Delta pilots upgrade requests, Apple Pay options within iPhone app
Delta Air Lines’ Fly Delta mobile application is now enabling Canadian customers to purchase flights via Apple Pay and eligible members to request complimentary upgrades, showcasing how airlines are battling third-party booking services for a larger share of travelers’ mobile wallets.
The Fly Delta app was designed to offer consumers rapid access to day-of travel information as well as navigational capabilities, but is steadily delving deeper into the mobile commerce world. The airline’s decision to incorporate Apple Pay capabilities into its app, as well as other mobile incentives, speaks to its desire to drive more flight purchases made directly on its platform, rather than with a third-party program.

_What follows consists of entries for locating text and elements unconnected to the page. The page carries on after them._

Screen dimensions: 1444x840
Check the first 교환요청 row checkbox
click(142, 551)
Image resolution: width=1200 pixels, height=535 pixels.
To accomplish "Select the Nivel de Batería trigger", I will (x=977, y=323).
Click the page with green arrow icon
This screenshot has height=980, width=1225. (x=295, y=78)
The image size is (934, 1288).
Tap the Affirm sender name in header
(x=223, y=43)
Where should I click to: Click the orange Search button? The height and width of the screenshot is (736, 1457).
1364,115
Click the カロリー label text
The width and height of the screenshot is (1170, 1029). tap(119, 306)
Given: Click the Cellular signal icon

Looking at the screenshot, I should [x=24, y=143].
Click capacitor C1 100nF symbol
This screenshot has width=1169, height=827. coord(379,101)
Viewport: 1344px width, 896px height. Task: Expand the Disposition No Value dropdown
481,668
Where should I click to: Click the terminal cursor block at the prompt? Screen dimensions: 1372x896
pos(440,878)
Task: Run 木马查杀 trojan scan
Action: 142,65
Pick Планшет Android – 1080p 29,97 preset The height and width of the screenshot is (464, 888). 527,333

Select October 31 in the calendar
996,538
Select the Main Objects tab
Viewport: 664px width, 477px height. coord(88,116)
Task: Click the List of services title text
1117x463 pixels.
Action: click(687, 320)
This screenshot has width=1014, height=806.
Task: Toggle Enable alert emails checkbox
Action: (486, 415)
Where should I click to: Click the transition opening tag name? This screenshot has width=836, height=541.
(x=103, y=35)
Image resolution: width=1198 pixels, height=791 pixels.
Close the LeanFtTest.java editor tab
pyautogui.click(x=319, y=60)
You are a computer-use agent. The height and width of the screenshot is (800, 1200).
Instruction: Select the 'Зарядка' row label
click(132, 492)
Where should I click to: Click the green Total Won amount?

“Airlines today are pushing ancillary services (seat upgrades, checked baggage, service benefits, etc.) to the tune of billions of dollars so any move to make in-app payment easier will only benefit the airlines,” said Ryan Williams, vice president of travel at Millward Brown Digital.
“I suspect mobile payment options like Apple Pay will be used very little today in comparison to credit cards already stored in users’ apps but this will continue to shift toward alternate payment options as more consumers adopt these new methods.”
Canadian customers are now able to quickly and securely make in-app payments thanks to Fly Delta’s Apple Pay integration, which allows users to store their credit card information on their smartphones and make a purchase with the tap of a finger.
If consumers are browsing the app for flight tickets and come across an unbeatable deal, the ability to immediately buy that promotion and secure their spots on the plane will likely fuel them to purchase on the spot – especially if it is for a last-minute trip.
In turn, this could steal business away from third-party platforms such as Expedia or Orbitz, which are also ramping up their tactics to entice mobile users. Additionally, if customers belong to Delta’s SkyMiles frequent flier program, they can instantly buy flight tickets and have the accumulated miles added onto their existing balance.
The Fly Delta app’s other new features include the ability for travelers to receive enhanced flight recommendations in the event of delays or cancellations. Instead of frantically trying to contact a customer service representative, individuals can turn to their mobile device to find and book alternative routes to their final destination.
Eligible members can also use the app to request a free seat upgrade by tapping the Trip Details or My Trip button on the “Today” screen.
This could prompt more travelers to download the app, especially if their flight has a plethora of available seats and the chance for an upgrade is high.
Furthermore, the “My Wallet” section of the app has been revamped, enabling users to locate Medallion drink vouchers more easily. One way of driving more app installs – especially among new customers – could be to offer a complimentary voucher for an onboard beverage to anyone who signs up for the app.
“App downloads are a solid indicator of consumer loyalty, and loyalty can be bought,” Mr. Williams said. “Incentivizing potentially loyal customers to download an app could certainly lead to increased adoption, but I doubt it’d have much impact which airline consumers choose to fly next.
“Apps are excellent tools for travelers who’ve already booked their flights. They can also be useful for booking new flights given their easy-to-use interfaces.”
Fighting off competition
Airline brands are feverishly attempting to fend off competition from the growing number of online travel agents currently permeating the travel and hospitality space. Many of them are finding that increased mobile payment options are a hit with customers.
JetBlue is buckling in MasterCard’s MasterPass platform as it ramps up to maximize sales made via the airline’s app, showcasing the necessity of offering travelers multiple payment options (see story).
Last spring, Delta attempted to entice more Chinese consumers to book with its brand by teaming up with mobile and online payment solution Alipay (see story).
“I think airline apps will become increasingly important as traveler tools, however, it may depend on where consumers book their flights,” Mr. Williams said. “Third-party services are going to have a difficult time incorporating all of the key features supported by the various airline apps – upgrades, in-flight coupons, seat selection, mileage/membership status, etc.
“Because of this, I believe consumers will prefer the app tied to the airline they booked, perhaps even if the flight was booked on an OTA.”